「短歌と俳句の五十番勝負」 感想の注意書きです。
左目に震える蝶を飼っている飛び立ちそうな夜のまぶたよ (穂村弘)
この歌すごい好きです。この本、題詠における発想の面白さや短歌と俳句の違い、あるいは2人の作風の違いを楽しみながら読んでいたのですが、この歌に関しては題詠として出会わなくても好きだっただろうなと思います。まぶたの痙攣って誰でも経験することだと思うんですが、「蝶」という喩えも、「飛び立ちそうな夜」という言葉遣いも、抜群にセンスがいいなーと感心しました。こういうの、穂村節って感じですよね。

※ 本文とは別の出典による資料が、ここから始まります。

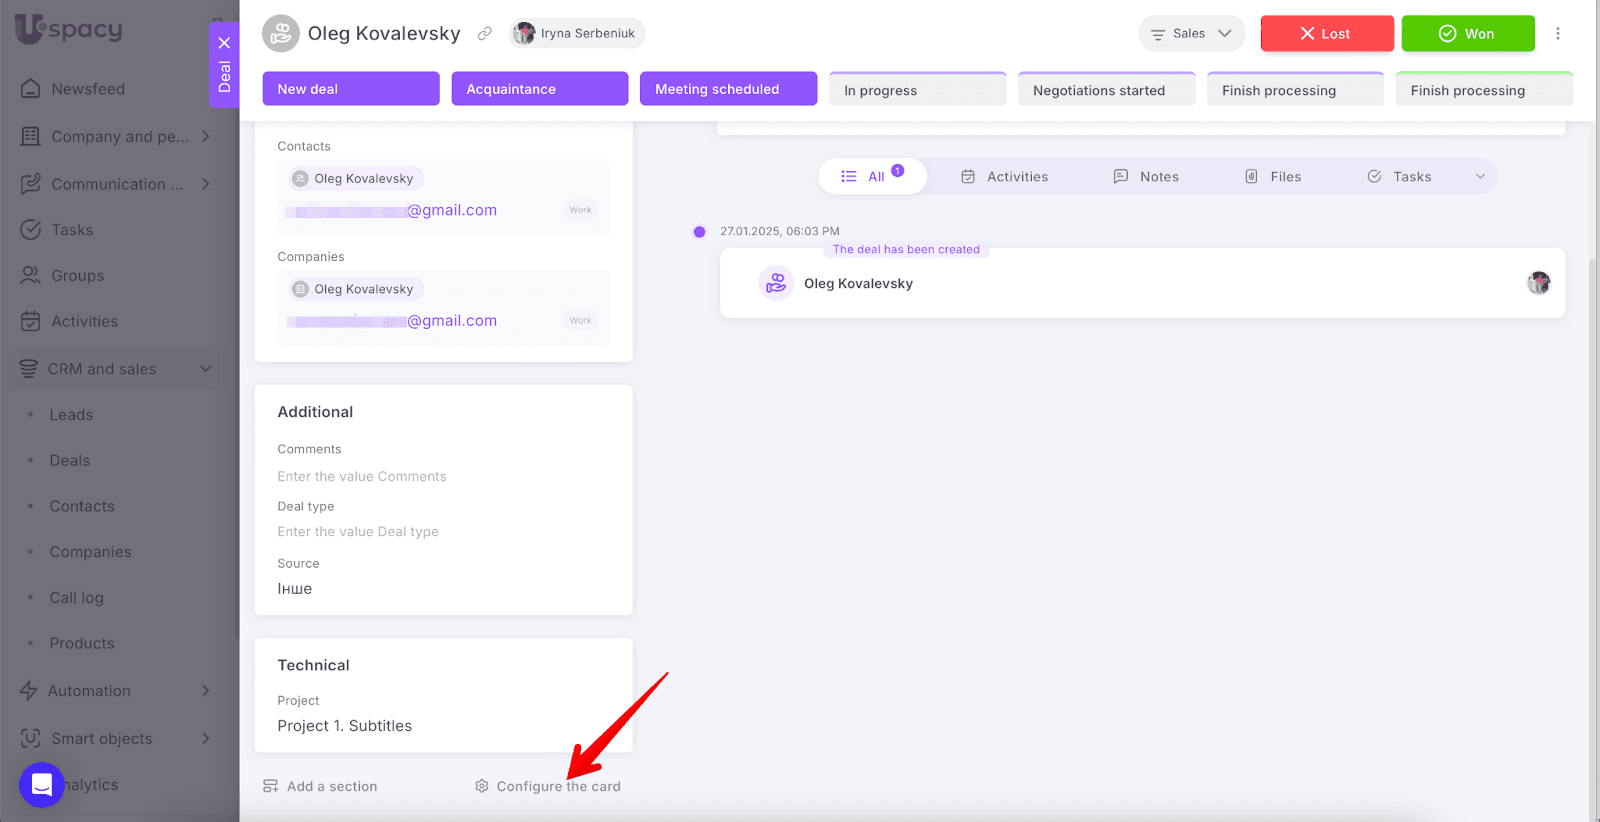Click the Add a section icon
Image resolution: width=1600 pixels, height=822 pixels.
tap(270, 786)
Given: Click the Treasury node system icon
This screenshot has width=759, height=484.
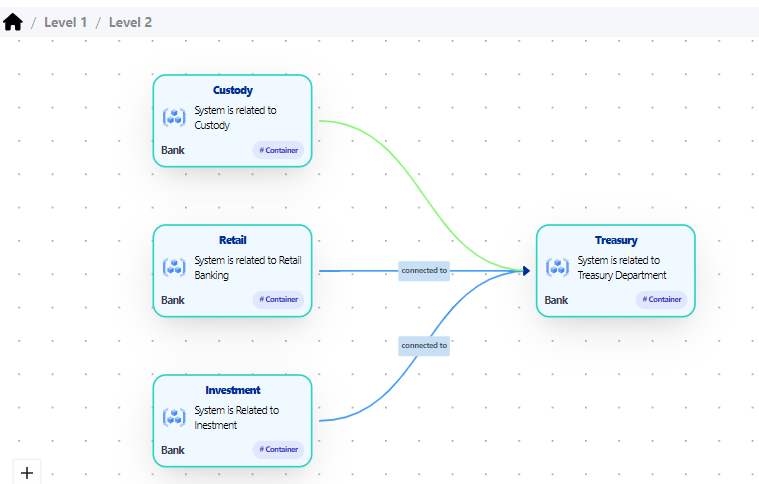Looking at the screenshot, I should tap(557, 268).
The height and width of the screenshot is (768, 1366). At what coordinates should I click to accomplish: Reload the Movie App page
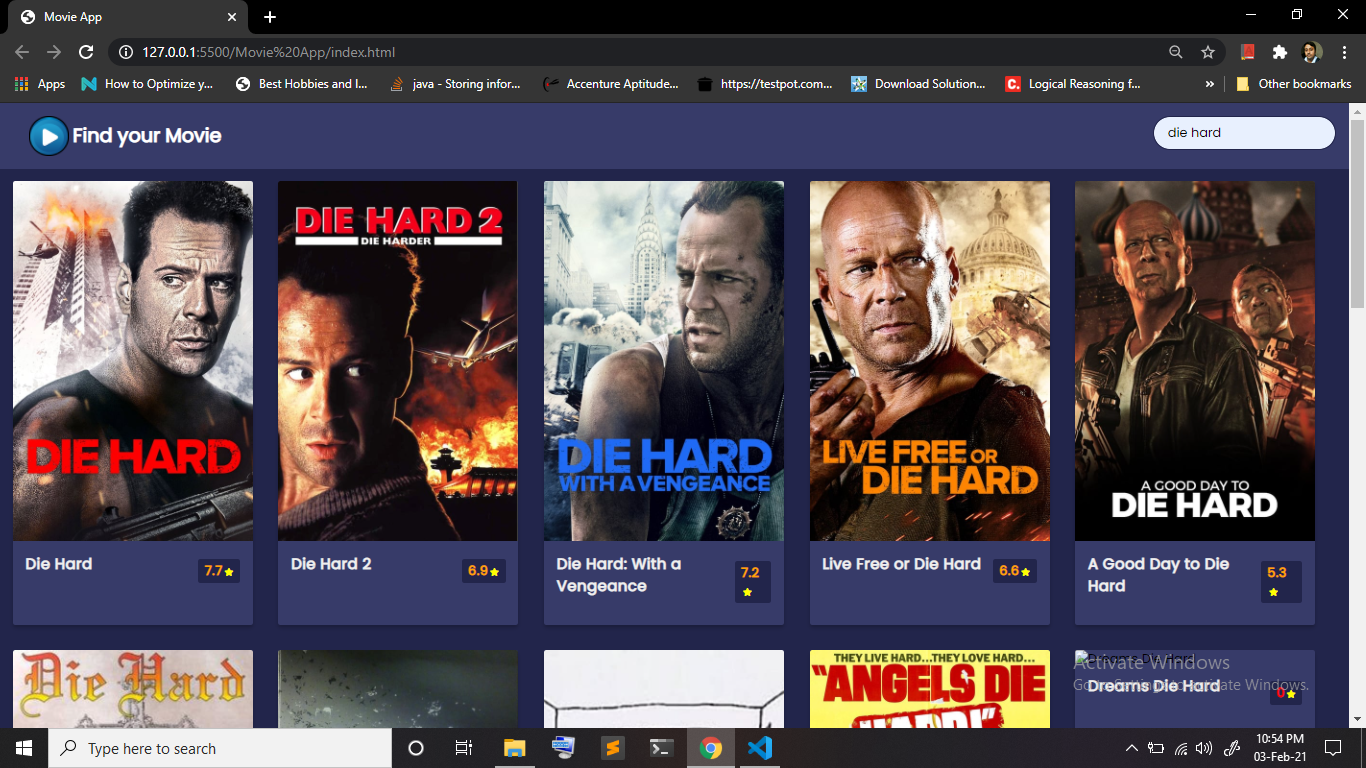tap(86, 51)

ちなみにこの回は俳句もすごく良くて迷ったのですが、自分が短歌の人なので短歌の方を載せました。俳句はぜひ読んで確かめてみてください。堀本裕樹は解説に
人生はただ一問の質問にすぎぬと書けば二月のかもめ (寺山修司)
を引用しています。俳人ってけっこう短歌読むのかなあ?人によるんでしょうが、有名歌はたしなみとしておさえていたりするんだろうか。

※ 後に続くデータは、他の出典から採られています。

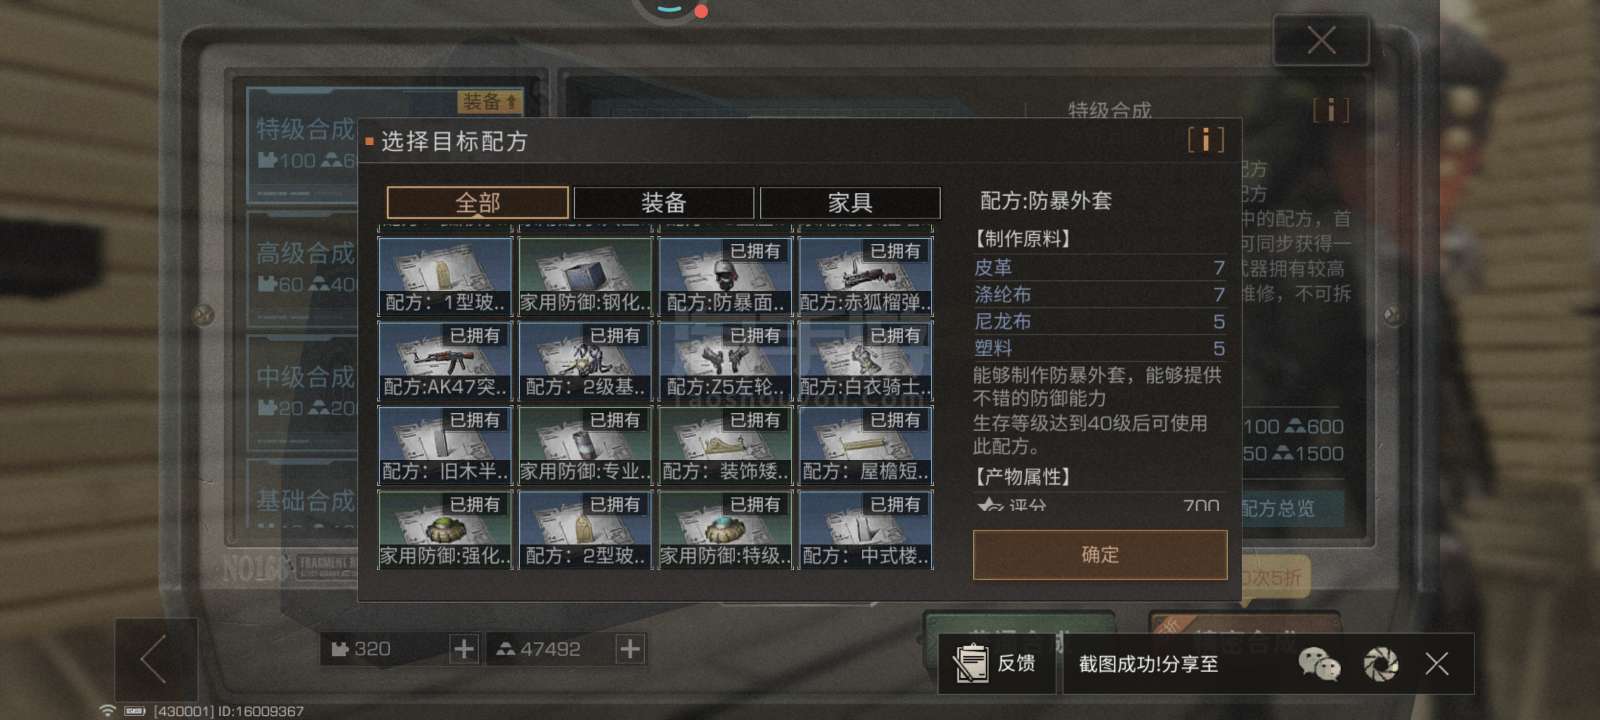
Task: Select the 家用防御:钢化 recipe
Action: click(x=585, y=276)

それにしても寺山修司の短歌を出されると、この歌また誰かの名言からの引用ではないか?と身構えてしまう自分がいるのですが、「人生はただ一問の質問にすぎぬ」の真の出所は本当に寺山修司でいいのだろうか??ただ一問の質問ってなんでしょうね。結局は
To be, or not to be, that is the question.

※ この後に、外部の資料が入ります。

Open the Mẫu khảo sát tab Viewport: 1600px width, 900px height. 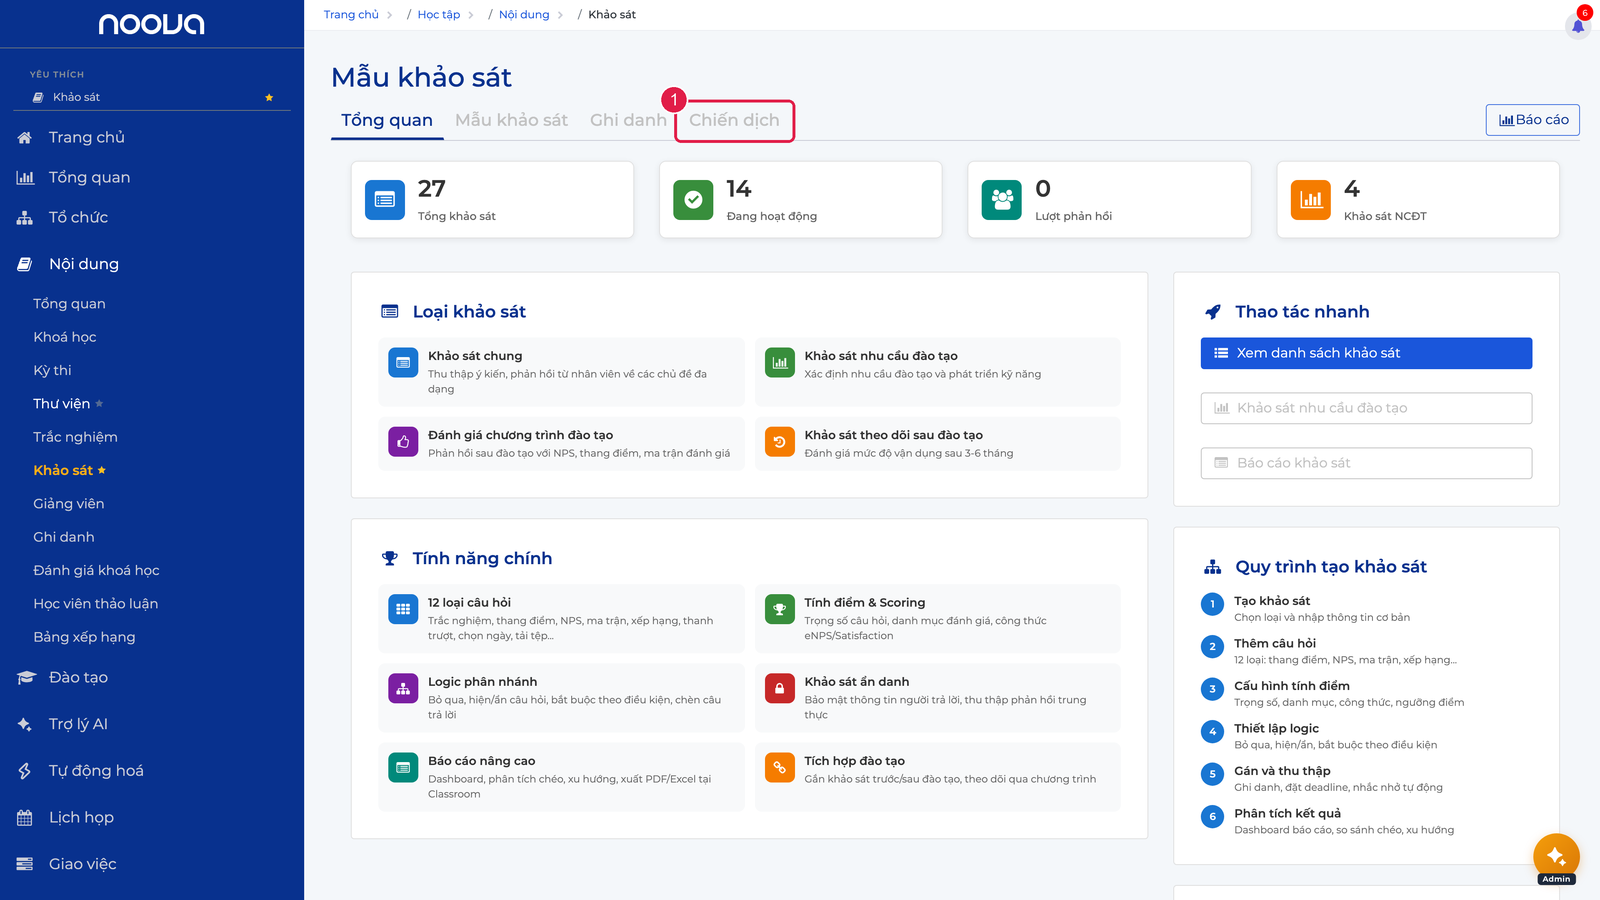coord(511,120)
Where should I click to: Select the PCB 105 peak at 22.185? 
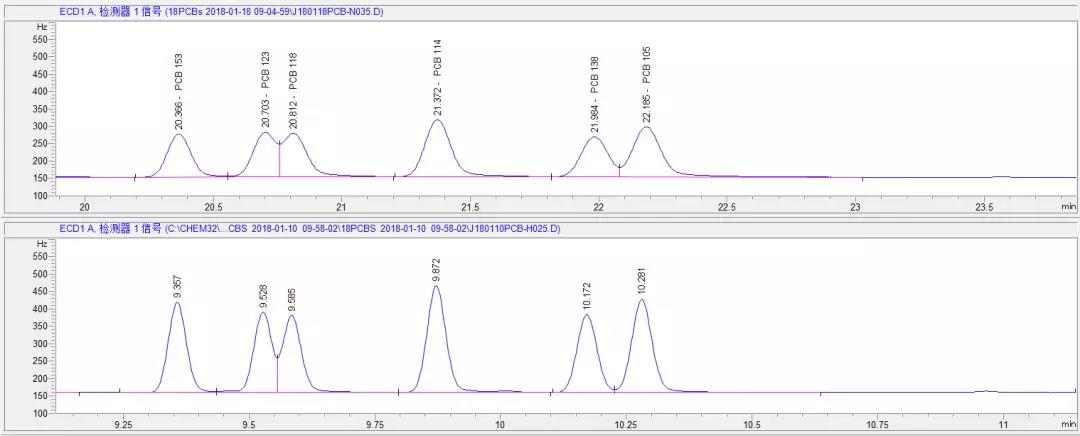[647, 127]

ってことなのかな。つまりはシェイクスピアのオマージュでしょうか。
今回、短歌も俳句も名作だな、題がいいのかな、と思って出題者を見たら、19歳の女子大学生の方でした。一般人でしたか。いや、もしかしたら一般人ではないのかもしれませんが、少なくとも肩書には「大学生」以上のことは書いていませんでした。センスがいいですね。